— Start Data rows —

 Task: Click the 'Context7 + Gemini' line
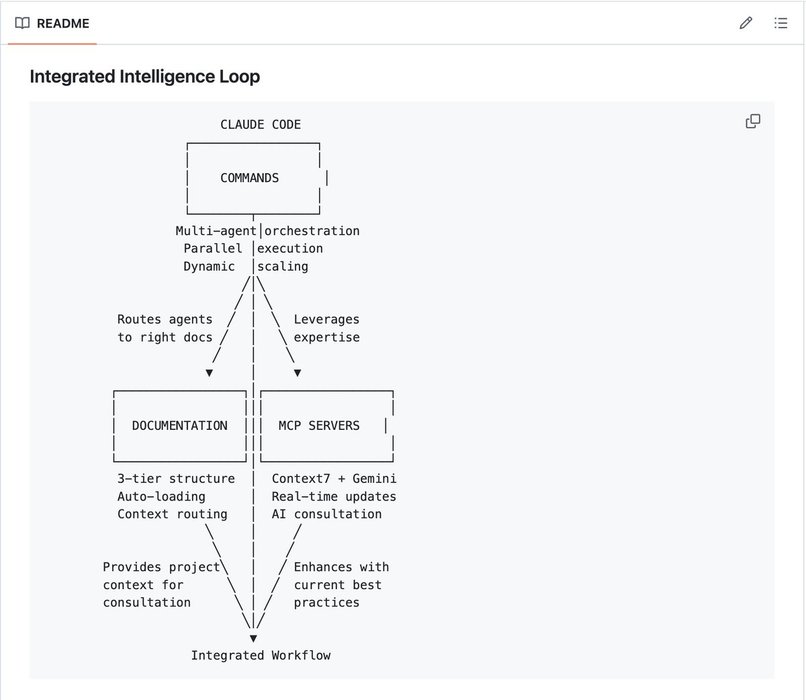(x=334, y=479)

— End Data rows —
— Start Data rows —

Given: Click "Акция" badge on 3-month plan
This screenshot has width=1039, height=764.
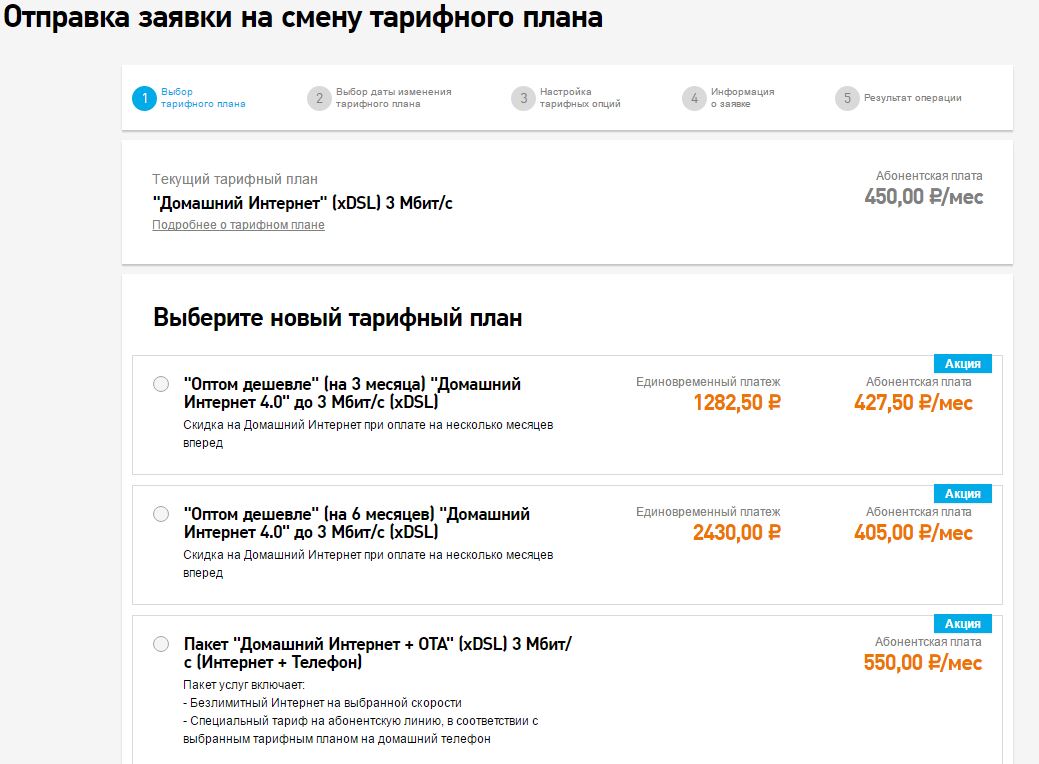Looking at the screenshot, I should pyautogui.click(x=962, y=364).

— End Data rows —

Task requirements.
Revise the lines starting with the line containing "on 3-month plan" and going on through the line containing "Looking at the", replacing "badge" with "label" and leaving everything else unchanged. Omit the pictures from your output.

Answer to the task.
Given: Click "Акция" label on 3-month plan
This screenshot has width=1039, height=764.
Looking at the screenshot, I should pyautogui.click(x=962, y=364).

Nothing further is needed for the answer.